Untuk memulai diskusi, mari kita tengok aksi warga Rembang yang telah dan masih berlangsung hingga saat ini. Selain bersolidaritas terhadap perjuangan para warga wabil khusus ibu-ibu di Rembang, bagi saya yang baru bisa melihat dari kejauhan aksi ini menarik apabila kita letakkan dalam perkembangan gerakan rakyat pekerja di Indonesia pasca reformasi. Edward Aspinall (2013b) dalam artikelnya mencatat bahwa meskipun sejauh ini gerakan sosial di Indonesia masih sangat terfragmentasi dan belum bisa membentuk suatu blok politik yang kohesif dan signifikan, nyatanya ada perubahan kualitatif dari aktivisme rakyat pekerja pasca reformasi. Bahwasanya konstelasi politik Indonesia, terutama politik elektoral, tetap oligarkis merupakan satu hal yang sepertinya disepakati oleh banyak pihak, tapi akan sangat naif apabila kita menafikkan potensi militansi rakyat pekerja dan kemampuan mobilisasinya. Tentu saja, mobilisasi dan pengaruh riil dalam pembuatan berbagai kebijakan publik merupakan dua hal yang berbeda. Sebagaimana telah disampaikan oleh Ridha kemarin dalam tulisannya, kita membutuhkan “penguatan kapasitas politik dalam rangka mengendalikan secara programatik kebijakan yang sesuai dengan kepentingan publik” (penekanan oleh saya). Tetapi, tidaklah berlebihan bahwa potensi militansi itu tetap ada, dan pergerakan rakyat di Rembang menunjukkan hal itu: bahkan setelah involusi dan demoralisasi gerakan sosial pasca pemilu 2014 kemarin, gerakan rakyat tidak berhenti bergerak.

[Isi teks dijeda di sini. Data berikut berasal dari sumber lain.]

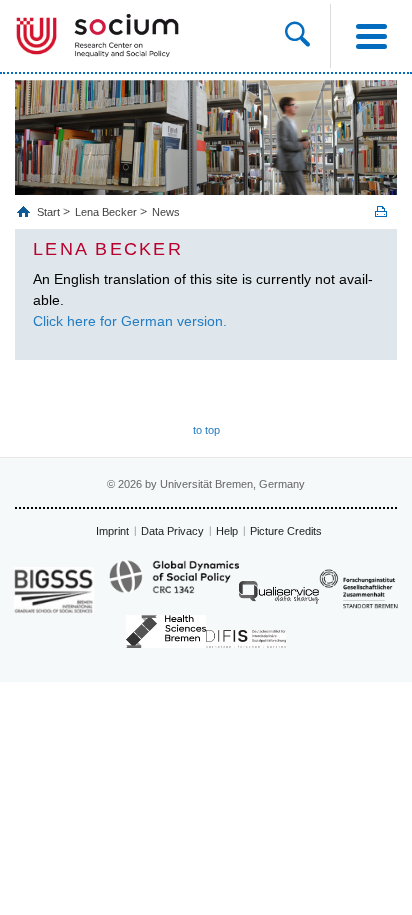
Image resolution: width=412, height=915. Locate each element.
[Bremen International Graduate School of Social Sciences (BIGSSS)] (54, 590)
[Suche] (307, 36)
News (166, 212)
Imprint (112, 531)
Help (227, 531)
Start (50, 212)
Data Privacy (172, 531)
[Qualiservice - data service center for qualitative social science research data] (279, 597)
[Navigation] (371, 36)
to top (206, 430)
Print (381, 211)
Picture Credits (286, 531)
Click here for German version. (130, 321)
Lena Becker (106, 212)
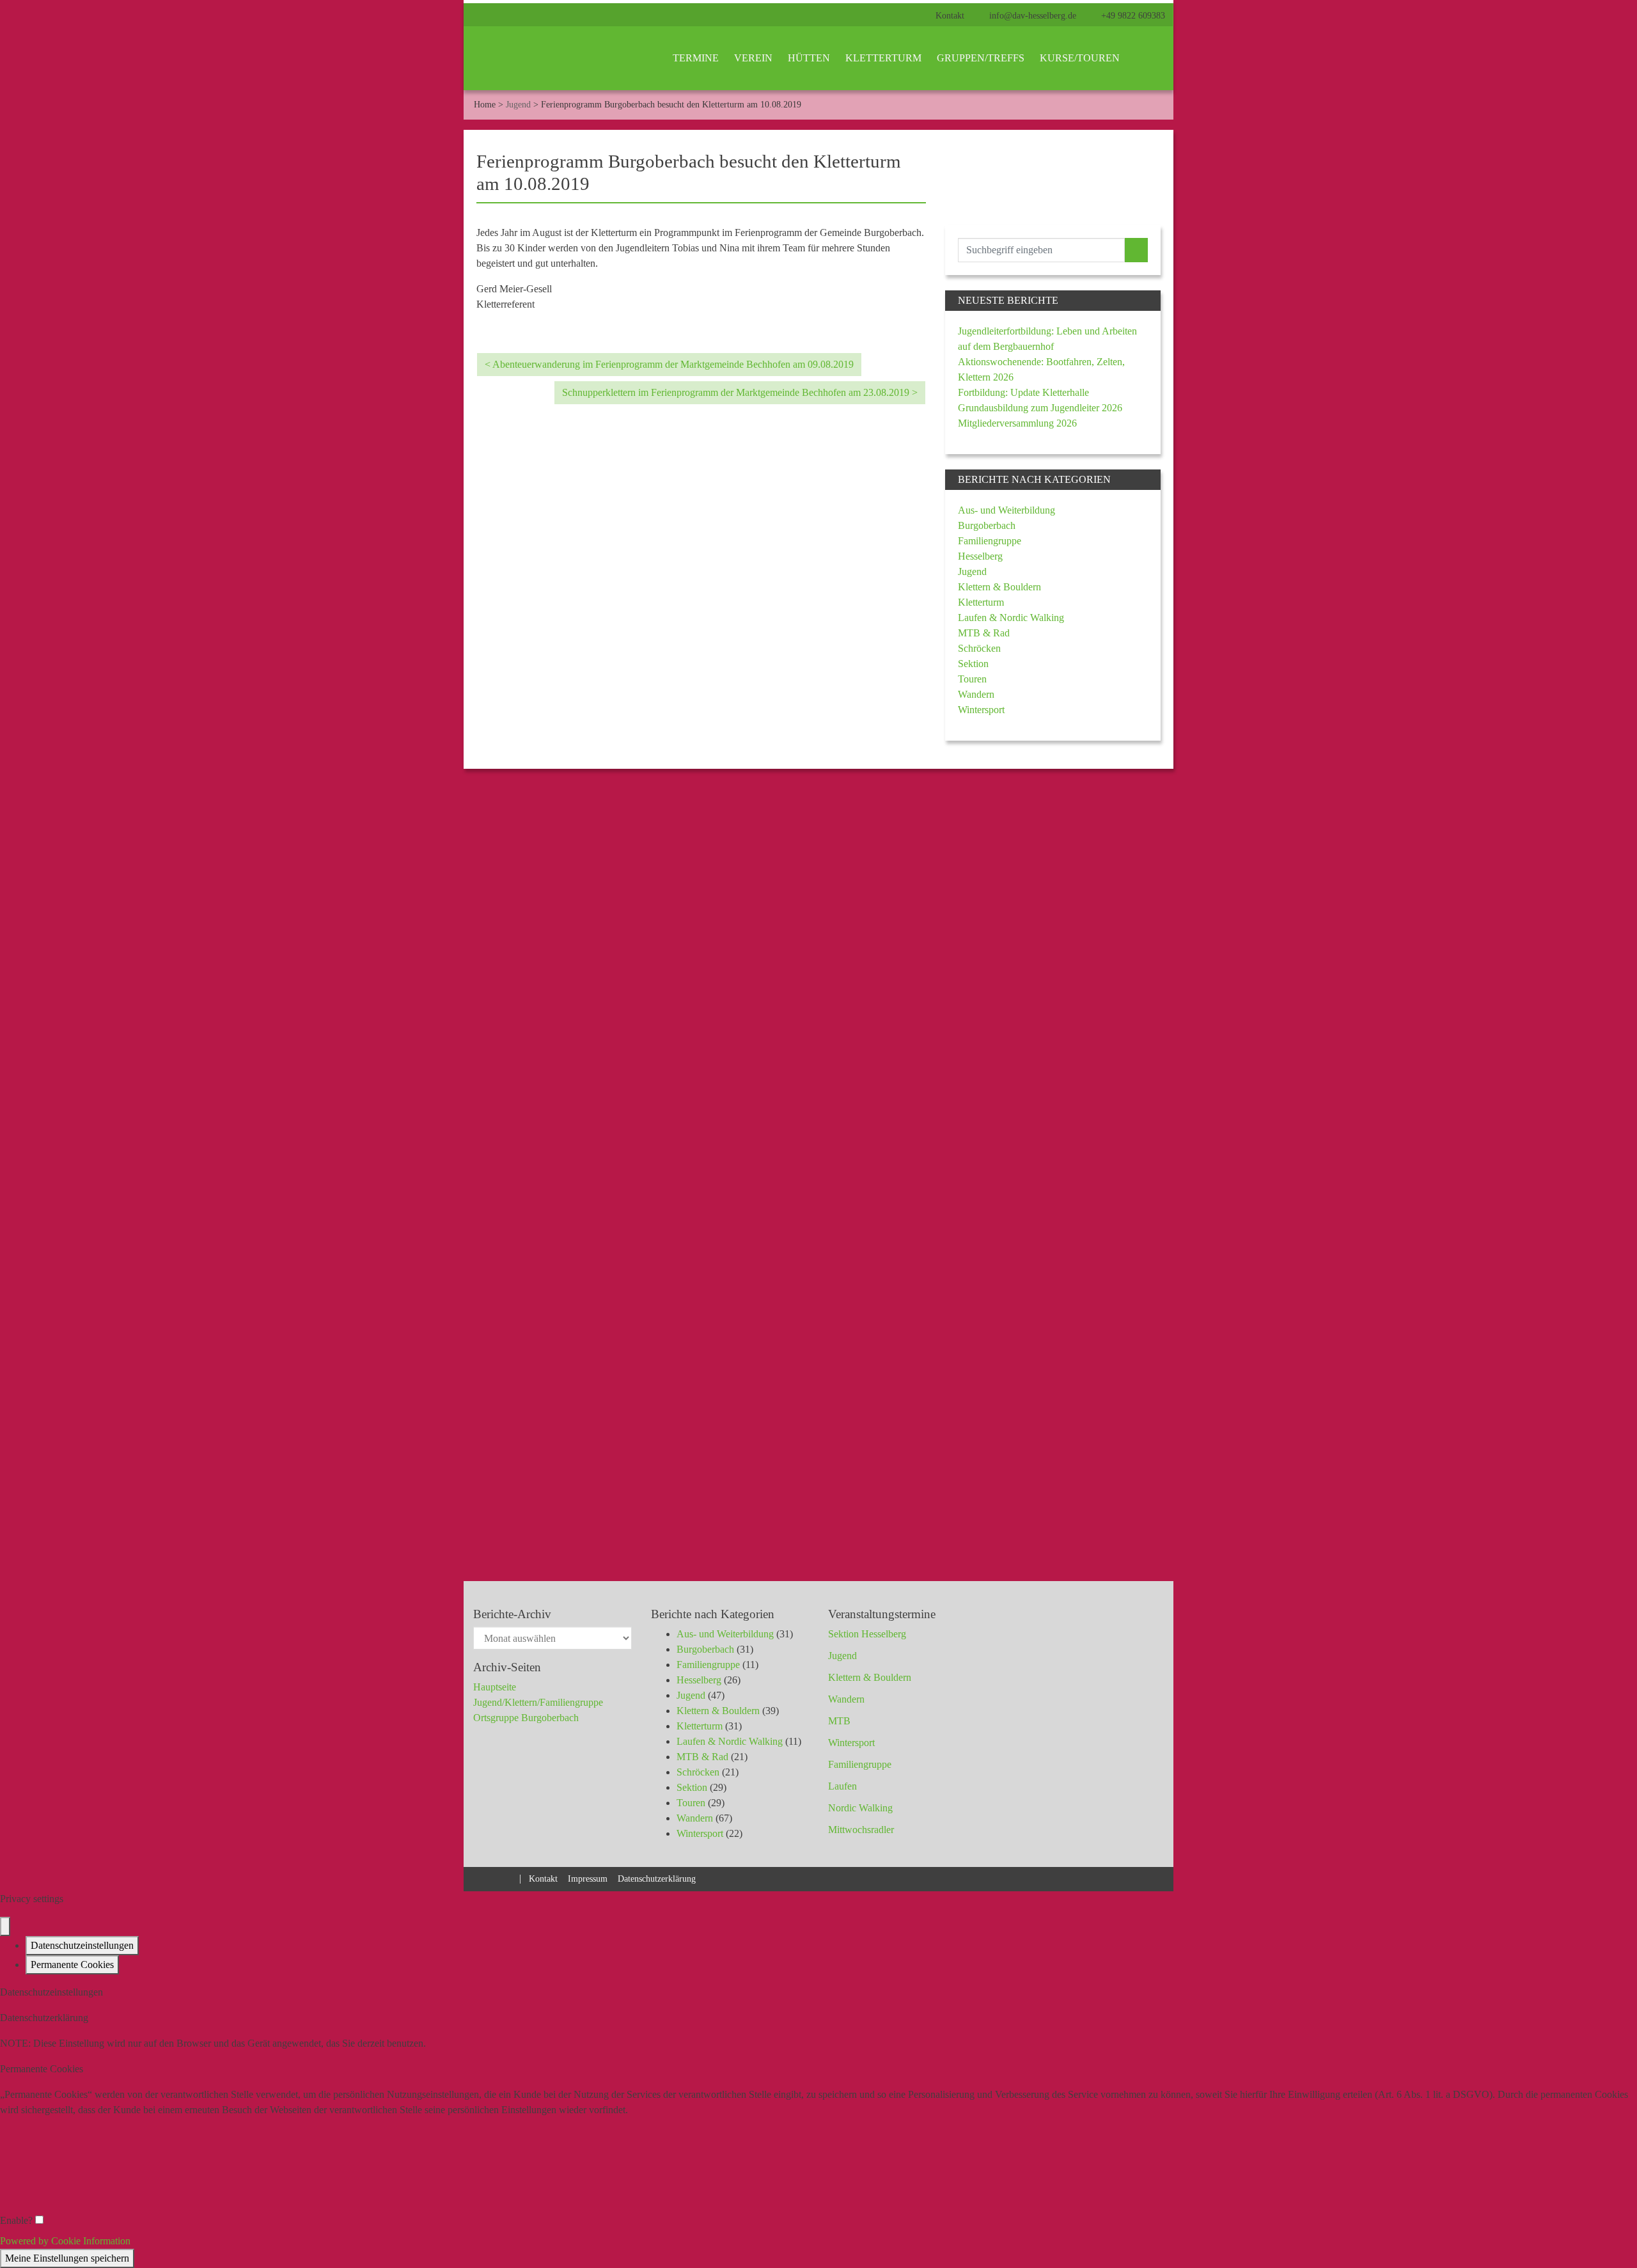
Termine (696, 57)
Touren (972, 678)
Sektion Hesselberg (867, 1633)
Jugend (518, 104)
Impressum (587, 1878)
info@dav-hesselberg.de (1031, 15)
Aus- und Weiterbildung (1006, 510)
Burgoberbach (986, 525)
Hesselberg (980, 556)
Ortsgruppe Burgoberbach (526, 1717)
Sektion (973, 663)
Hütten (809, 57)
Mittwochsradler (861, 1829)
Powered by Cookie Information (65, 2240)
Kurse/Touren (1080, 57)
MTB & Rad (984, 632)
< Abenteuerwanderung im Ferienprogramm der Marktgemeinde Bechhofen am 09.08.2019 (669, 364)
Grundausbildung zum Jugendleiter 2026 (1040, 407)
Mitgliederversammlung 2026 (1017, 423)
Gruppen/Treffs (980, 57)
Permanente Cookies (72, 1964)
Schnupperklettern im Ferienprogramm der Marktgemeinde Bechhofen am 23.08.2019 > (740, 392)
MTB (839, 1720)
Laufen (842, 1786)
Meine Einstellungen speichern (67, 2258)
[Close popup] (5, 1926)
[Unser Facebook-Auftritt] (484, 1877)
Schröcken (979, 648)
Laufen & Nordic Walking (1011, 617)
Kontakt (950, 15)
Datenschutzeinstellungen (82, 1945)
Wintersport (981, 709)
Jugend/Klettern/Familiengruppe (538, 1702)
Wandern (976, 694)
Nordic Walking (860, 1807)
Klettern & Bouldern (999, 586)
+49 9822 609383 (1132, 15)
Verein (753, 57)
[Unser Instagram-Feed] (507, 1877)
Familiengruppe (989, 540)
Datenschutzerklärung (657, 1878)
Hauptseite (494, 1686)
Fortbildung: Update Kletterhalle (1023, 392)
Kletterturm (883, 57)
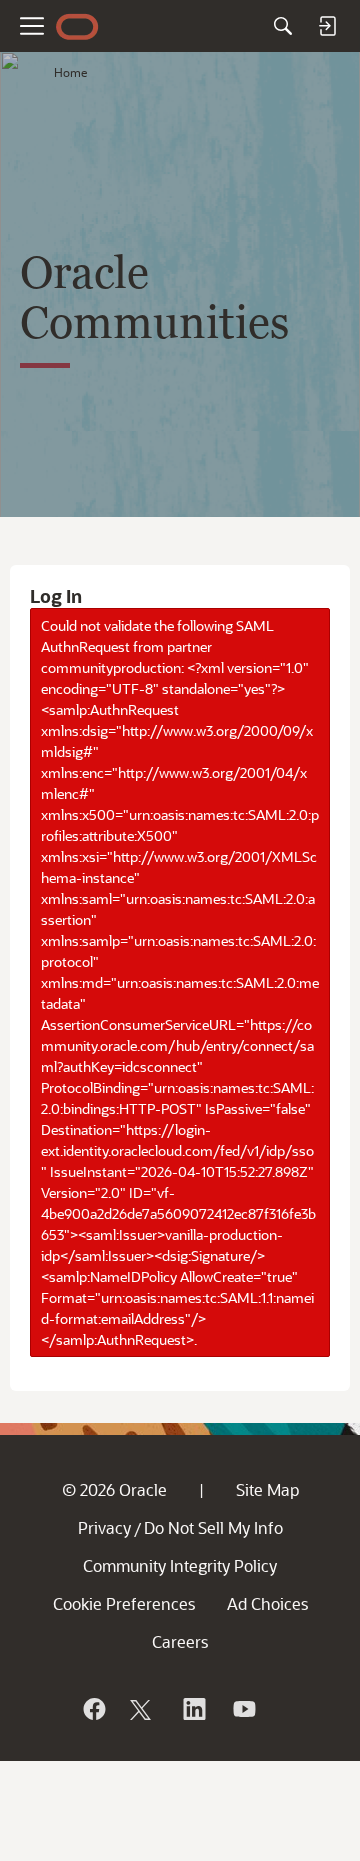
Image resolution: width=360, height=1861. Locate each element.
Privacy (104, 1527)
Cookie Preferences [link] (124, 1603)
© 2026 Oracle (114, 1489)
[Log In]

Melihat militansi rakyat akhir-akhir ini, maka lagi-lagi pertanyaan selanjutnya adalah apa respon gerakan-gerakan sosial menanggapi militansi ini? Kali ini, saya tidak mencoba memberikan saran-saran yang bersifat preskriptif, tetapi mencoba merefleksikan sejumlah pertanyaan yang diangkat oleh Inggrid Silitonga dalam artikelnya kemarin. Kritik Silitonga terhadap pengabaian terhadap jejaring ekomi-politik dan diskursus hegemonik yang membentuk sejumlah segmen dalam masyarakat sipil di Indonesia serta kecenderungan kariris dari masyarakat sipil tersebut merupakan kritik yang sangat tepat sasaran. Nyatanya, kita tahu bahwa di banyak negara-negara berkembang, terutama negara-negara kapitalis pinggiran, masyarakat sipil bukanlah imajinasi indah Tocqueville, yang bercerita kumpulan asosiasi publik yang otonom, independen dari kepentingan negara dan modal, dan organik. Masyarakat sipil di negara-negara tersebut jauh lebih terfragmentasi, dan sebagian segmen dari mereka cenderung mempromosikan bentuk-bentuk partisipasi publik yang cenderung terbatas dan teknokratis jikalau bukan seremonial sama sekali. Bahkan, dominasi ideologis dari neoliberalisme juga telah merangsek ke dalam praktek-praktek organisasi-organisasi gerakan masyarakat sipil. Mentalitas proyek misalnya, merupakan salah satu contoh penetrasi ideologis neoliberalisme tersebut (Aspinall, 2013a). Tak heran apabila James Petras (1999) dari jauh-jauh hari bahkan mengkritik sejumlah praktek organisasi masyarakat sipil sebagai perpanjangan tangan dari imperialisme karena kecenderungan borjuis kecil dan karirisnya. Sejauh mana masyarakat sipil atau gerakan sosial di Indonesia bisa memperjuangkan agenda-agenda politik rakyat pekerja bergantung kepada sejauh mana ia dapat meruqyah kecenderungan borjuis kecil dan kariris yang pelan-pelan merasuki dirinya.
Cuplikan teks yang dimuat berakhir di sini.